Sagamore Beach is a village in Bourne, Massachusetts, fronting Cape Cod Bay and the east end of the Cape Cod Canal. It occupies the northern half of the Sagamore census-designated place. Along with Buzzards Bay and Bournedale, it is one of the three communities in Barnstable County north of the Cape Cod Canal.

Sagamore Beach is primarily a residential area with a small commercial district near the Sagamore Bridge and Massachusetts Route 3A. Sagamore Beach also adjoins Scusset Beach State Reservation.
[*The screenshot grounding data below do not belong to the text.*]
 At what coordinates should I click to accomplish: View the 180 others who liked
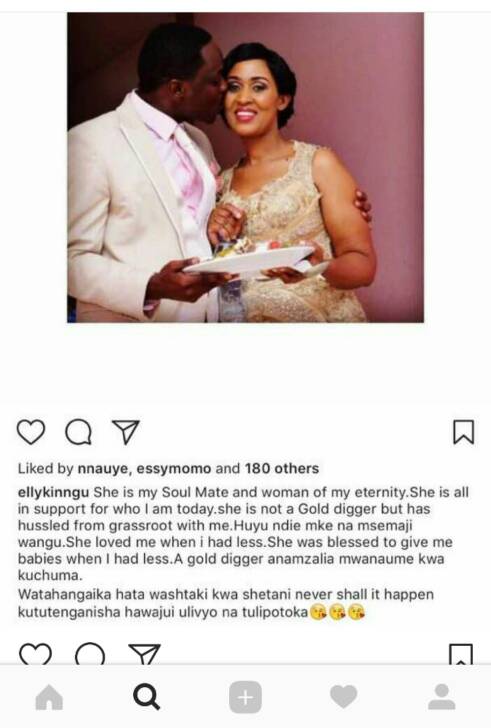(x=282, y=468)
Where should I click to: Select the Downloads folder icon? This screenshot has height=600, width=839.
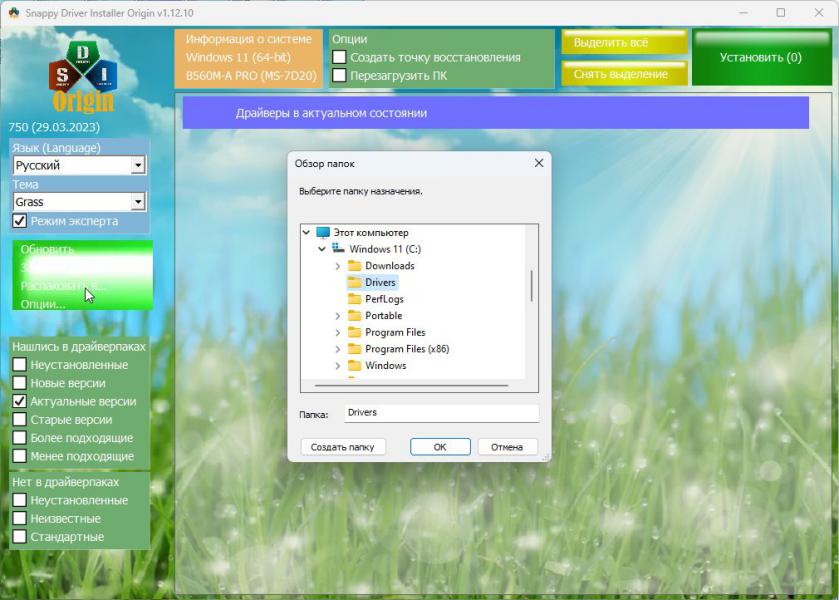(354, 266)
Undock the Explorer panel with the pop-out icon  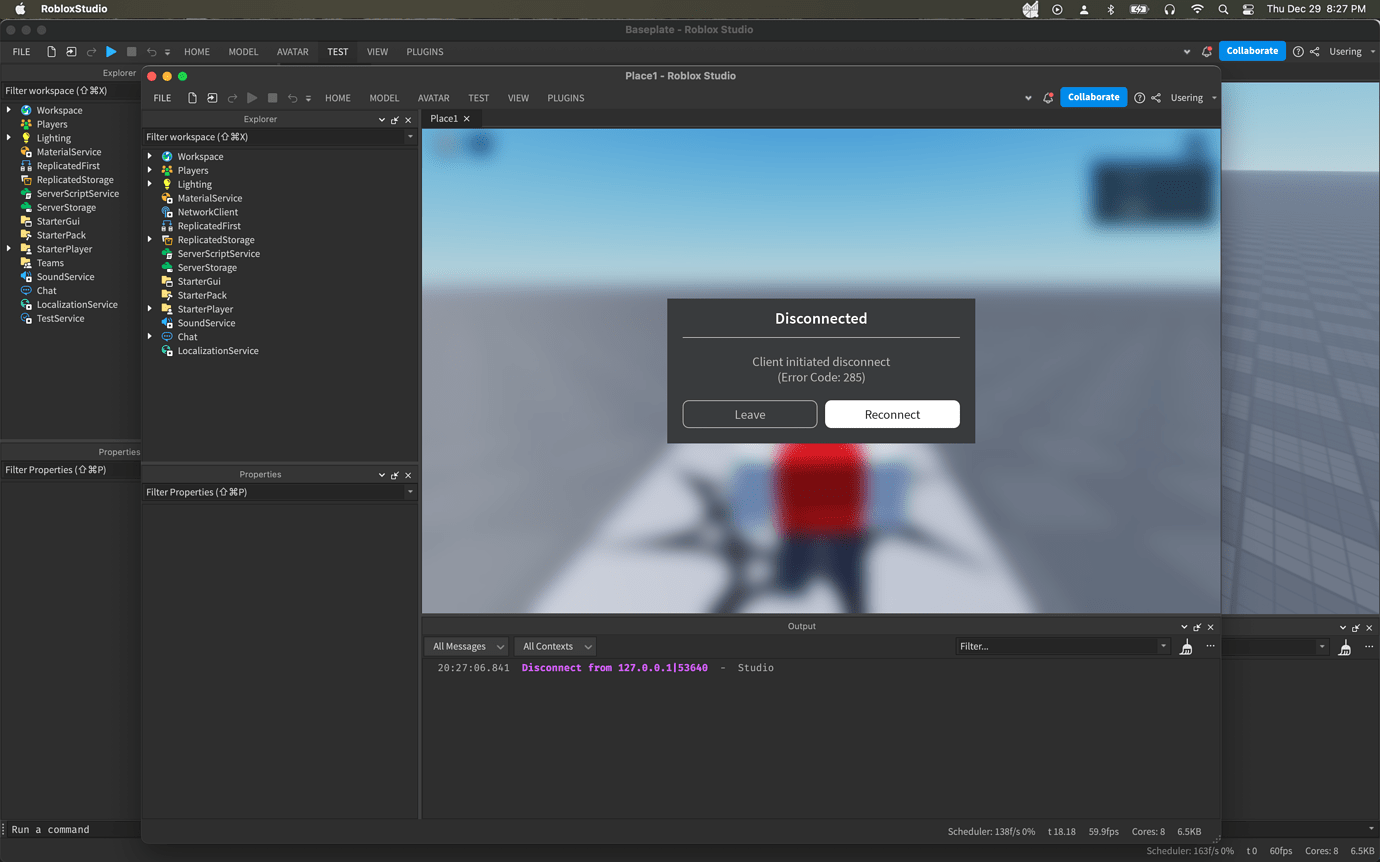click(394, 119)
Recent development in the 2000s included a new post office, fire station, and several subdivisions.

History
In 1620, when the Mayflower arrived in Plymouth just north of Sagamore Beach, there were roughly 30 Native American tribes in southeastern Massachusetts. The Wampanoag people were the principal tribe of this area. A heavily used trail crossed the area, which the indigenous peoples used to reach the eastern reaches of Cape Cod. The trail, later widened by European settlers, became the main artery to Cape Cod. What is now Massachusetts Route 6A roughly follows that trail. The names of many streets and roads in Sagamore Beach reflect the indigenous peoples of the area, including Tecumseh, Siasconset, Sachem, Scusset, Manomet, Indian Trail, Indian Hill and Fox Run. Sagamore and sachem are Native American titles.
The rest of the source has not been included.